Only three weeks ago I returned from another extended stay in St Petersburg, just about managing to keep my head above water with my day job as Education Manager at Moodle HQ and Russian student at Liden-Denz. I was going to return in April for a wedding, and return again at the end of May for another study period and work towards taking the TRKI 2 (official Russian B2 level exam) towards the end of the year. As a language lover, former language teacher – oh and mother of son permanently living in Russia – I was highly motivated to continue.

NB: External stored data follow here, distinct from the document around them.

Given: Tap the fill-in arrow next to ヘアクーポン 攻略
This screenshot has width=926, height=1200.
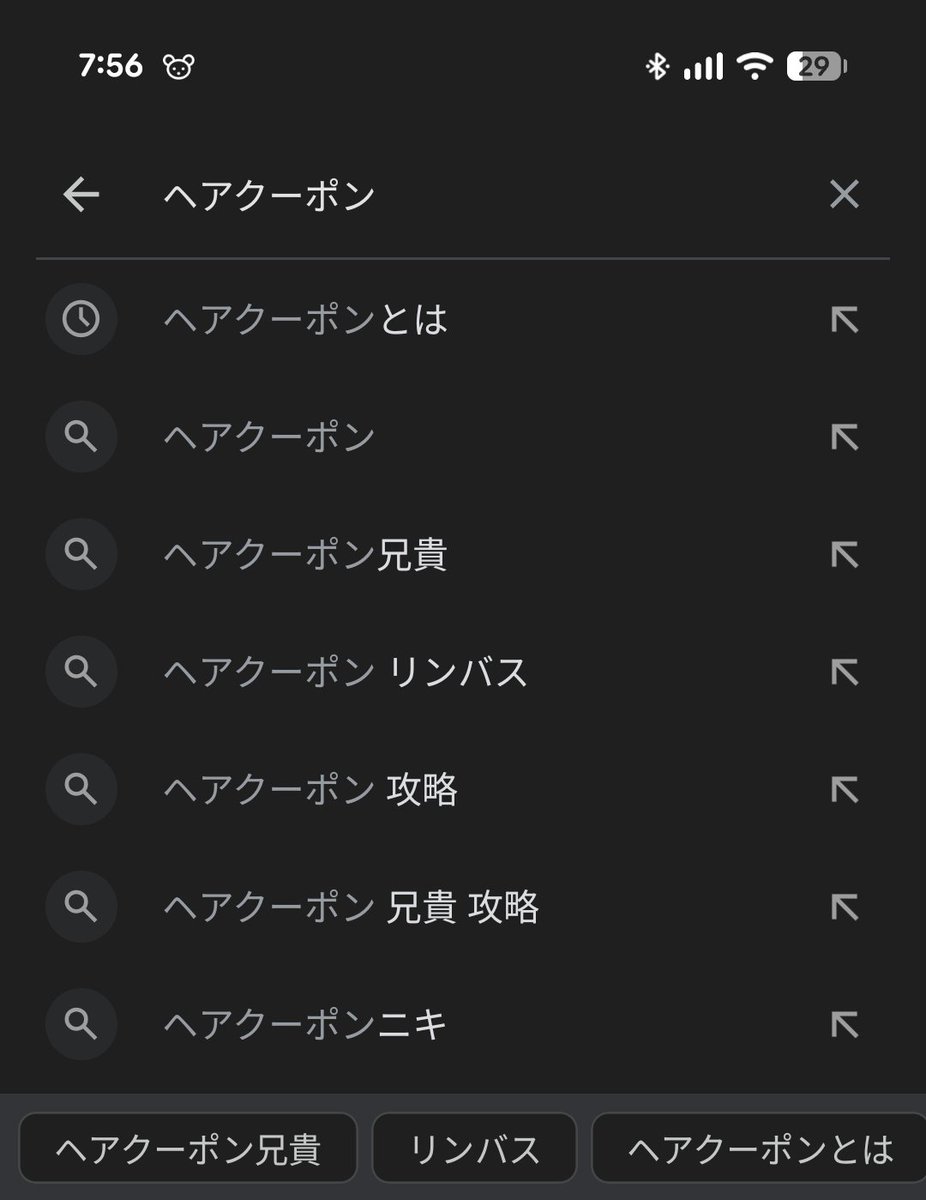Looking at the screenshot, I should tap(845, 790).
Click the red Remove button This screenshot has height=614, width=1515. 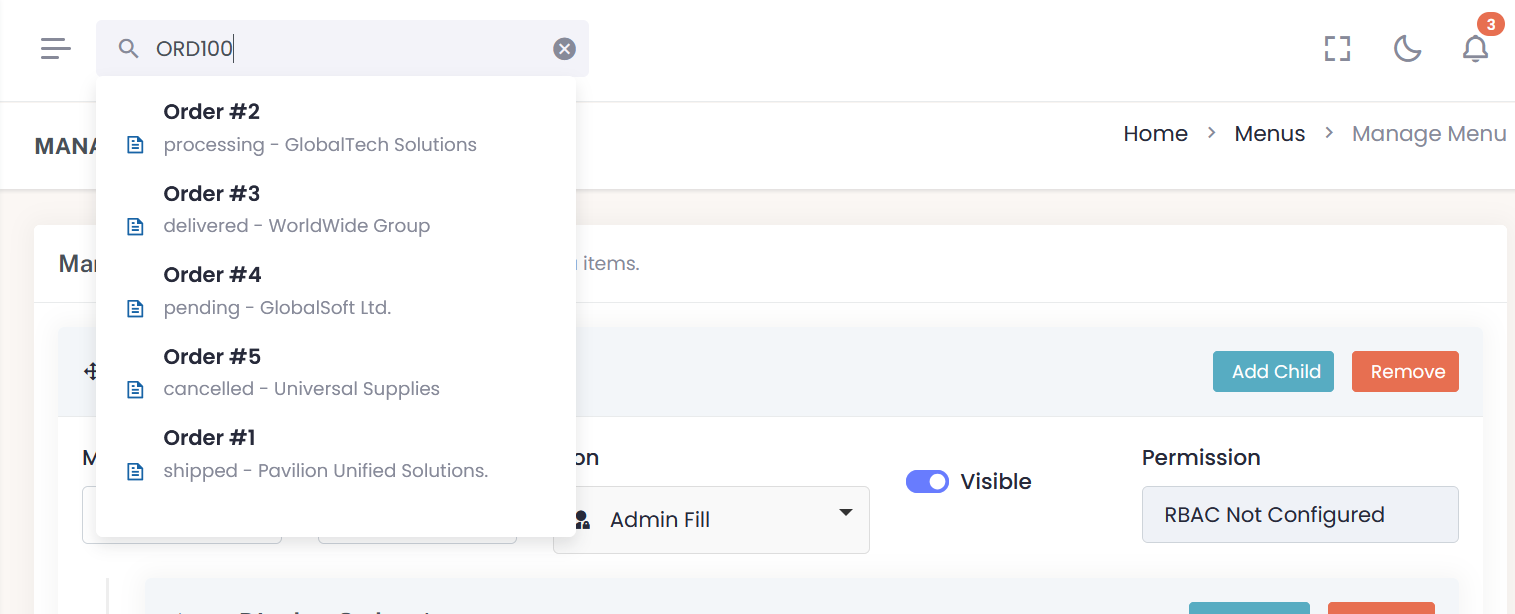pos(1405,372)
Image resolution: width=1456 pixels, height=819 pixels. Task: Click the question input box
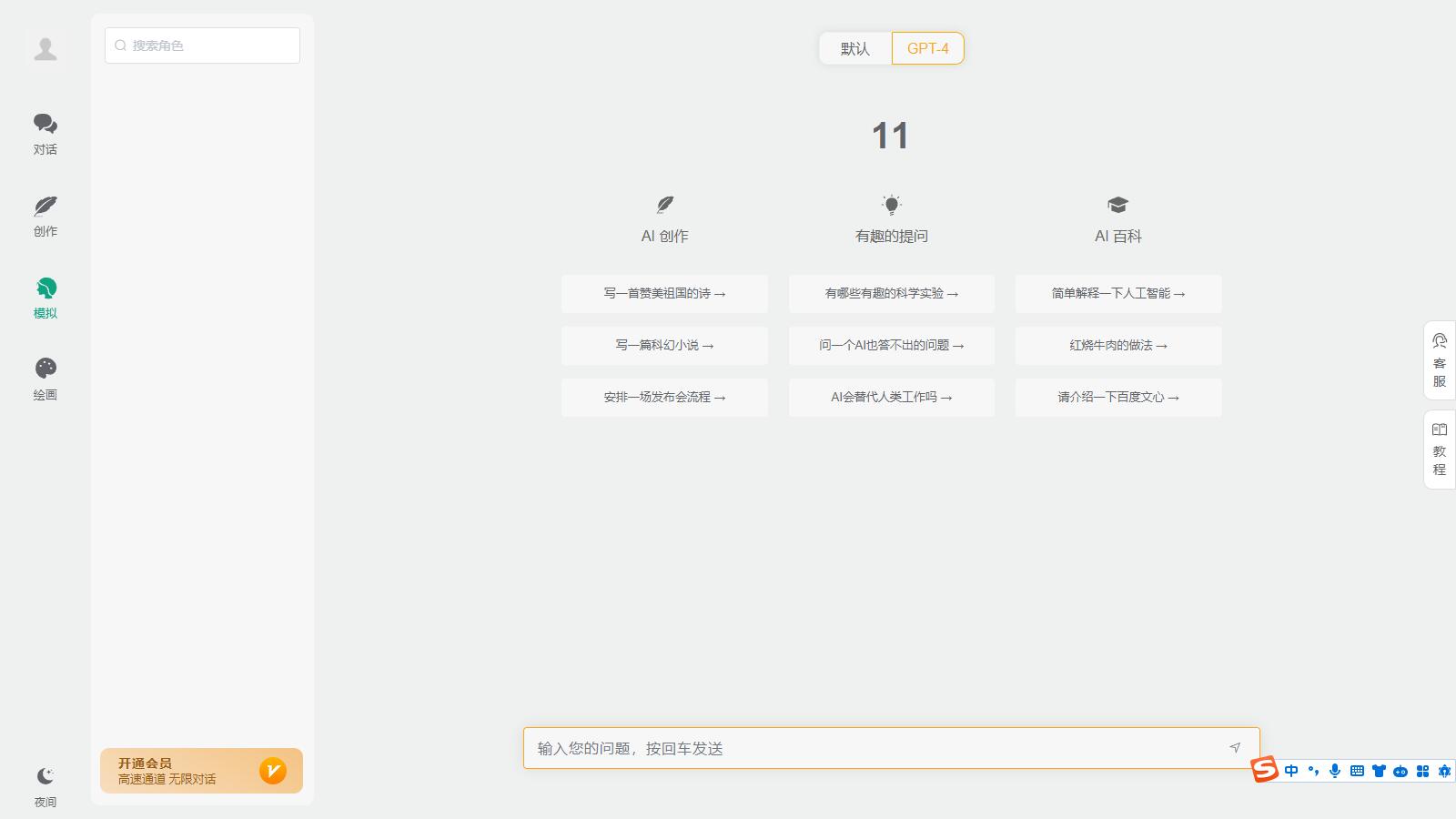(x=874, y=748)
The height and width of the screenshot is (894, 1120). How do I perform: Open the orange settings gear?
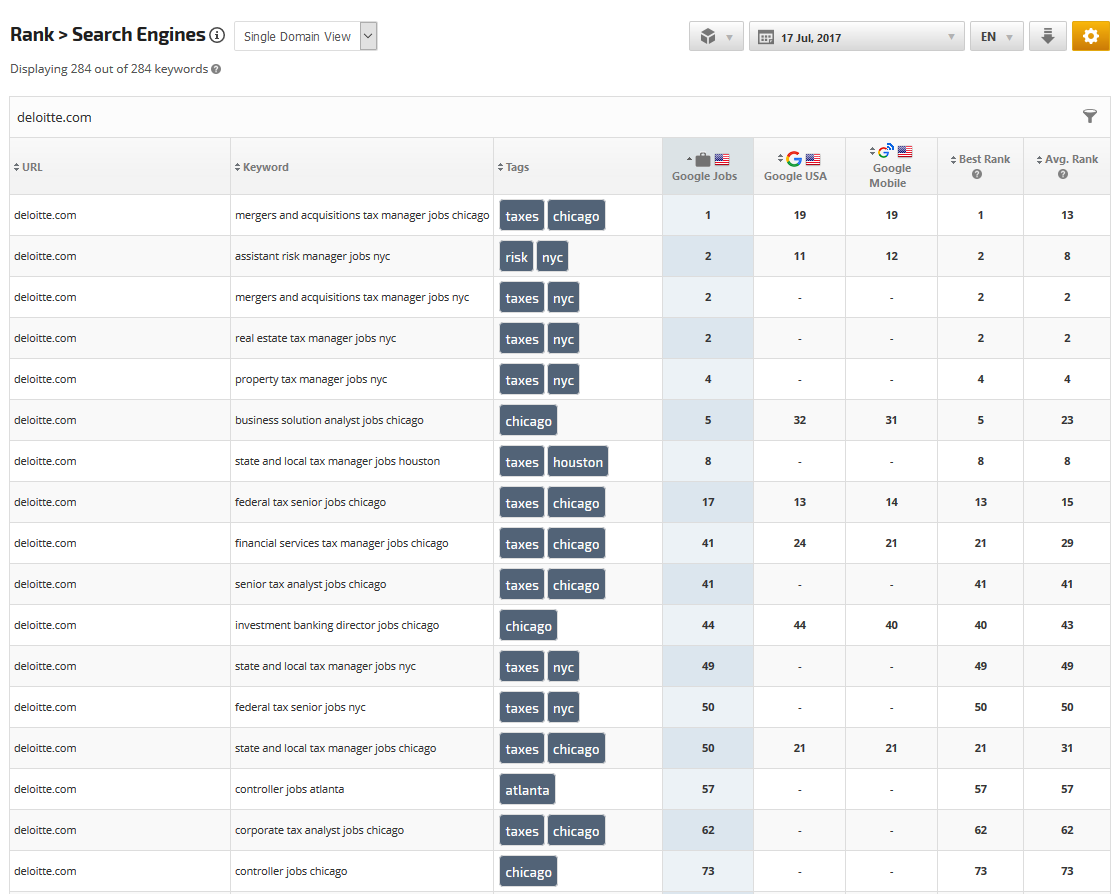pyautogui.click(x=1090, y=37)
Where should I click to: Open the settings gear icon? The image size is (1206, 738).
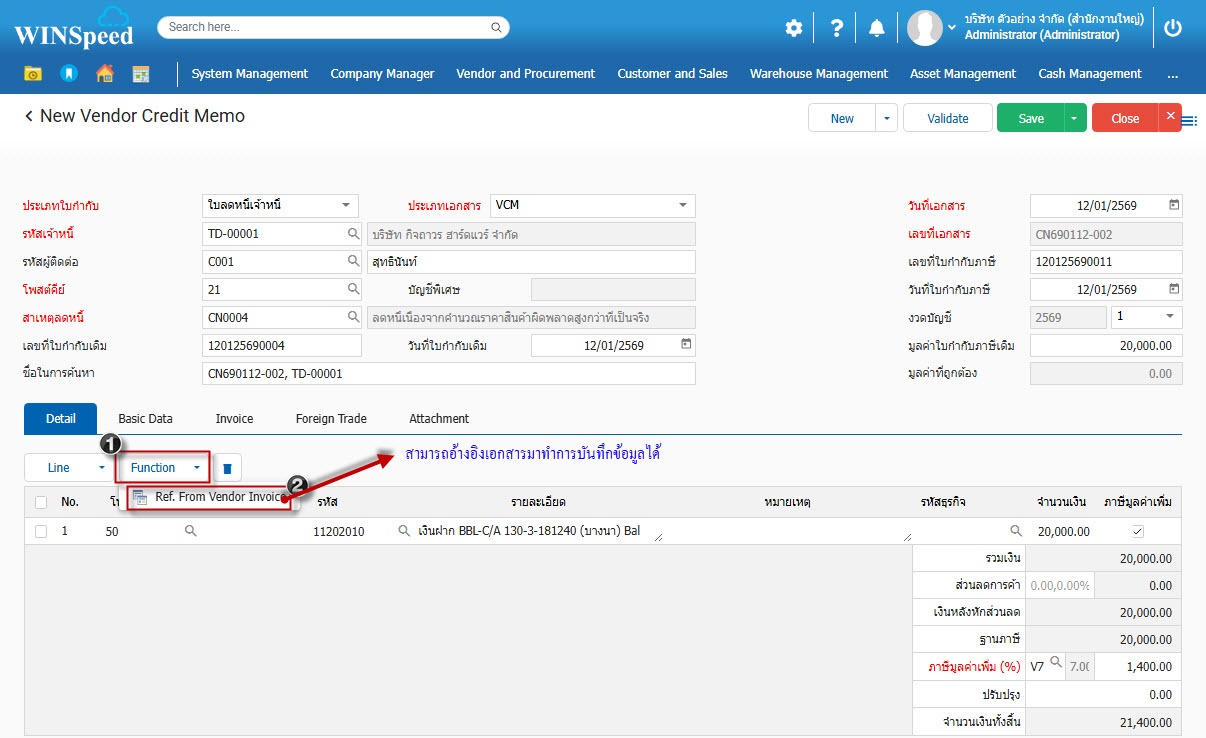click(793, 28)
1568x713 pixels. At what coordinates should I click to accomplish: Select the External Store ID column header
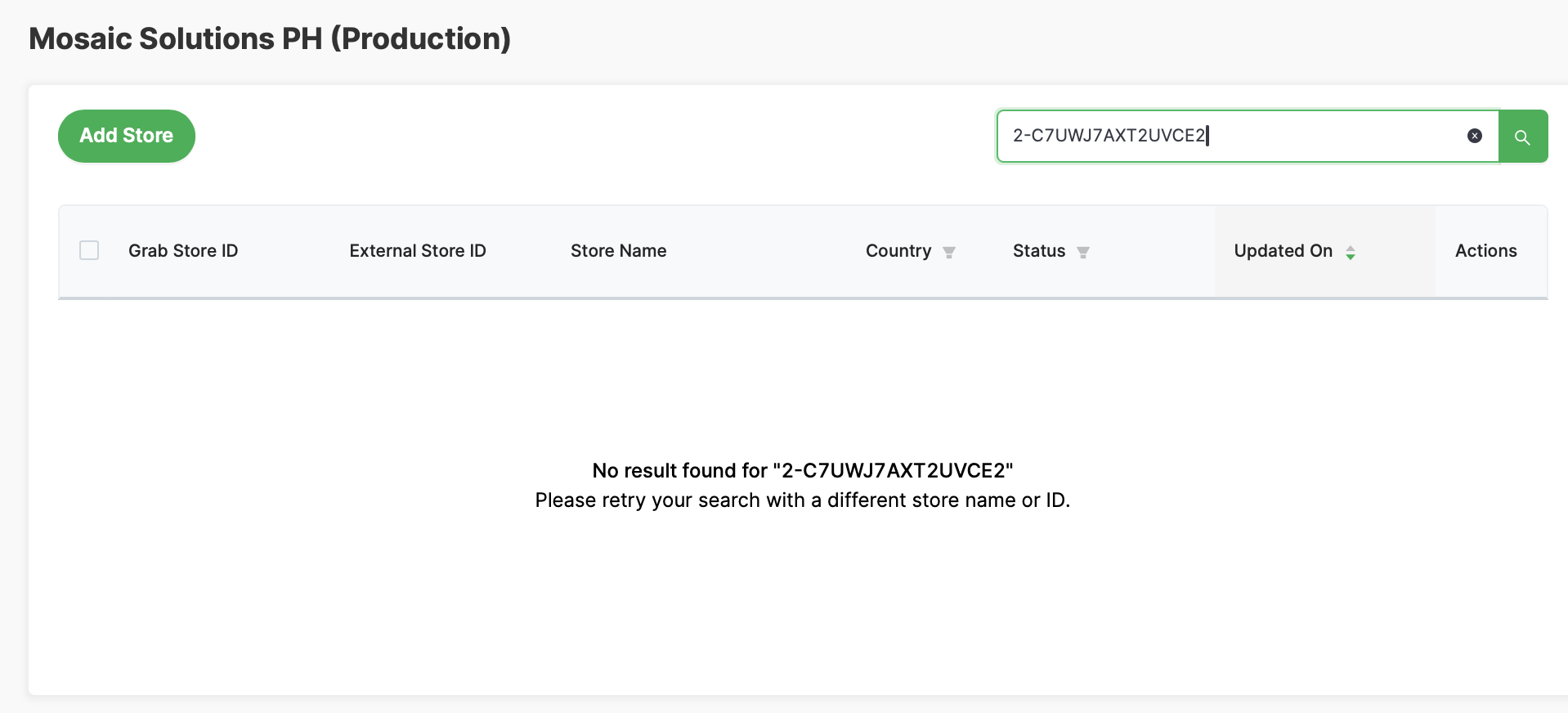coord(417,251)
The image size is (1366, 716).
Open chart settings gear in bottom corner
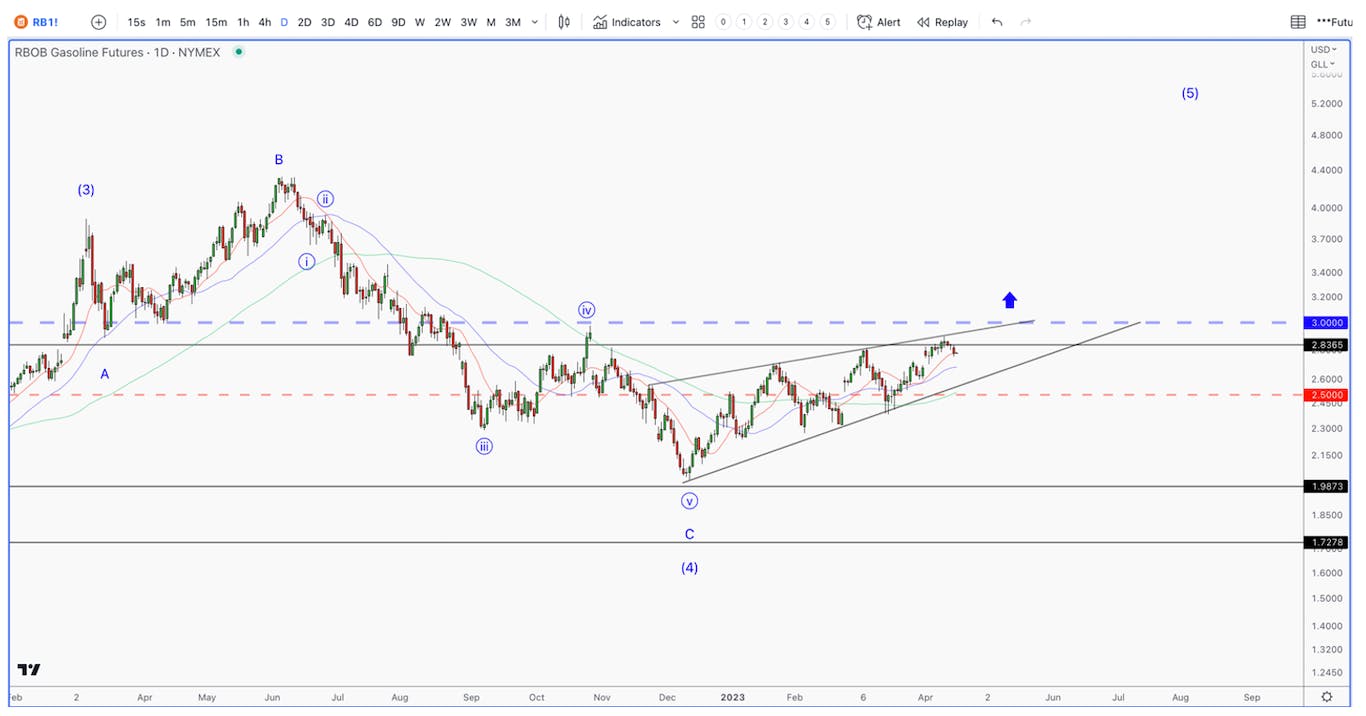tap(1326, 697)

Now it’s all changed. April trip is cancelled; May trip is highly unlikely and the earliest I can see myself returning is September, optimistically. Add to that the fact that, with the whole world wanting to learn how to teach online, my educator role in Moodle means I am currently never offline. That’s great! I love helping people use Moodle – but…I am really struggling to maintain the momentum of my Russian studies.
I still have my weekly Skype lessons with my wonderful teacher Lilya, and I am still diligently doing my homework. Lilya challenges me to work above my comfort level, something I never encountered at school or university, making this an interesting but salutary experience! However, Moodling in these manic times means I do hardly any Russian at all during the week, and my head is full of English. I end up spending the whole of Sunday doing my homework ready for the lesson Monday lunchtime – and that’s Russian “done” until the following weekend. Gone is my good intention to do half an hour a day with anything Russian – when I take a break from work I just want a lie down!
Of course we can always make time for the things we want to do – and I do want to do Russian every day. It’s choosing a time to fit the half hour in. I can’t really do it in the EU morning because there are usually meetings and (ours being a global organisation) I need to catch up on what others have been doing while I’ve been asleep. I work through lunch, dropping my food on the keyboard but hey.. and then, late afternoon, early evening when I begin to flag from the (great, I am not complaining) Moodle job, my brain is equally too tired to switch onto Russian. In theory, I could devote half an hour after dinner, around 8 , 9 o’clock, although the temptation to have a glass of wine and watch some mindless TV is winning at the moment. (Yes! There are lots of Russian TV serials I could watch, but believe me, in the last three and a bit years of learning Russian I have already watched hundreds of them! I see actors in one show and remember them from other shows they were in that I’ve also watched. Oh – and I’m in love with Kirill Käro. However, yes, Russian TV remains a possiblity.)
I subscribe to the Russian from Russia podcast These are very good, but again, and even with the transcript, I need a time when my brain is receptive in order to take them in. Is this old age creeping in? Likewise, I look forward every week to Michele Berdy’s column The Russian Word’s Worth which I read and listen to, but fail weekly to memorise all the interesting phrases. In fact, I seem to have so much vocabulary thrown at me these days I don’t even try to memorise stuff. I mean – which ones to choose? Grammar is fine now. Just so many words!!
I’m going to have to be strict with myself! Force myself to do something I love and want to do anyway – half an hour of Russian – probably at an easy level – at a specific time each day. Question is: when?